While no significant differences in UPDRS scores were observed between the metformin and control groups, trends in biomarker changes suggest a potential impact of adjunctive metformin use on the underlying pathophysiology of PD. Further studies are needed to assess its effects on motor symptoms over a longer duration.
identifier NCT05781711.
帕金森病(PD)是由黑质中多巴胺能神经元的渐进性丧失引起的。神经炎症被认为是导致PD病理生理学的关键因素。目前PD的金标准疗法仅能缓解症状,无法减缓疾病进展,这凸显了开发新的疾病修饰治疗方法的必要性。二甲双胍已被证明在包括PD在内的几种神经退行性疾病中发挥神经保护作用。

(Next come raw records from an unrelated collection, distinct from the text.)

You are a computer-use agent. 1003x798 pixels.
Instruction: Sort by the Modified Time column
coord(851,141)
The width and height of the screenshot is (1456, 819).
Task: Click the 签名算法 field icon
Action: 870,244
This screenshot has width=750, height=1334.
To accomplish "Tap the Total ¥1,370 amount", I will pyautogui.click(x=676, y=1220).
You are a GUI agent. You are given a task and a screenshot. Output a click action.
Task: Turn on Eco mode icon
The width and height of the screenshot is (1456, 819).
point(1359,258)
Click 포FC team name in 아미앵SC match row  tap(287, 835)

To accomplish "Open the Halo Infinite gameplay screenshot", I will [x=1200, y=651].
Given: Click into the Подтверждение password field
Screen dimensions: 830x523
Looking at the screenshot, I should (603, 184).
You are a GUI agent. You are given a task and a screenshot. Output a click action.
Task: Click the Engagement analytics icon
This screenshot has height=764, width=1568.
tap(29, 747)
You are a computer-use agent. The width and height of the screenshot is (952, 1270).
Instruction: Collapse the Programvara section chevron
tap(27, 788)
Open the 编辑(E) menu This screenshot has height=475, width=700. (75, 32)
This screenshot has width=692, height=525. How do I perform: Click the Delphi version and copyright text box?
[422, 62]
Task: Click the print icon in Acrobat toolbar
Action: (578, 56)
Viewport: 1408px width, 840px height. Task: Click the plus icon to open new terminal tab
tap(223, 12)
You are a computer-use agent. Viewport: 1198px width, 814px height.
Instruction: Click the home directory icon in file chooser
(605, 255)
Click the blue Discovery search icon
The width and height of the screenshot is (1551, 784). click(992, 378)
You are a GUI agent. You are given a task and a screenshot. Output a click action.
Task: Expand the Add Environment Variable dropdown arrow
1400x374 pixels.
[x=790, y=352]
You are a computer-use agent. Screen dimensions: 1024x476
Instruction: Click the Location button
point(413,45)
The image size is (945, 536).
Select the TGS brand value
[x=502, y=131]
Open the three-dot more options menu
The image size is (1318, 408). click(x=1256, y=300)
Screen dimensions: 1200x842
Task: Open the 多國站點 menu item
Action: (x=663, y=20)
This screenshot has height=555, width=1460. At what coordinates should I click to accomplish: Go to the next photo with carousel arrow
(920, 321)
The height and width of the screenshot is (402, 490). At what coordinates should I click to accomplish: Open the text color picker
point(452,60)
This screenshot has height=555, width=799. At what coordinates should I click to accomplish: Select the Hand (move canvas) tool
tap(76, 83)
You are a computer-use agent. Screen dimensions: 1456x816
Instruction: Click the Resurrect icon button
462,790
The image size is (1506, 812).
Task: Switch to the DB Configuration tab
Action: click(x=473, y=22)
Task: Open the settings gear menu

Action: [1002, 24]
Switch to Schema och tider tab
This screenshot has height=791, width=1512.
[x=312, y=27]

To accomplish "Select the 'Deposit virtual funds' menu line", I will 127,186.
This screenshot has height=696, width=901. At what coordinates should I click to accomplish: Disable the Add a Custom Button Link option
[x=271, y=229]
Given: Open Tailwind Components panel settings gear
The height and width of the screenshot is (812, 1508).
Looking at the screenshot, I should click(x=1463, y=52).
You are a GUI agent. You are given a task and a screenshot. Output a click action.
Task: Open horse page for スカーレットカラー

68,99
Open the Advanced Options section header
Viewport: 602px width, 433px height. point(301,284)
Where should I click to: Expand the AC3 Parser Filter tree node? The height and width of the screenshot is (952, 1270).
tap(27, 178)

本研究旨在阐明二甲双胍作为辅助治疗在PD患者中的作用。
60例PD患者分为2组(n = 30)。第1组患者每天3次服用左旋多巴/卡比多巴(250/25 mg),持续3个月,加用安慰剂(对照组),而第2组患者每天3次服用左旋多巴/卡比多巴(250/25 mg),每天2次服用500 mg二甲双胍(二甲双胍组)。通过统一帕金森病评定量表(UPDRS)对患者进行评估。在治疗前后测量血清中Toll样受体4(TLR-4)、α-突触核蛋白、脑源性神经营养因子(BDNF)和高迁移率族蛋白B1(HMGB-1)的浓度。
从基线到3个月时UPDRS的改善情况。
生物标志物水平的变化。
通过Wilcoxon检验,对照组与基线值相比,UPDRS无显著差异(> 0.05),同时,二甲双胍组与治疗前相比,通过Wilcoxon检验有显著差异(< 0.05)。通过Mann-Whitney检验,治疗后两组在UPDRS方面无显著差异(> 0.05)。然而,与基线和对照组相比,二甲双胍组的TLR-4、HMGB-1和α-突触核蛋白显著降低,BDNF有统计学意义的升高(< 0.05)。与基线相比,对照组所有标志物均无显著变化。
虽然二甲双胍组和对照组在UPDRS评分上没有观察到显著差异,但生物标志物变化趋势表明,辅助使用二甲双胍可能对PD的潜在病理生理学有影响。需要进一步研究以评估其在更长时间内对运动症状的影响。
标识符NCT05781711。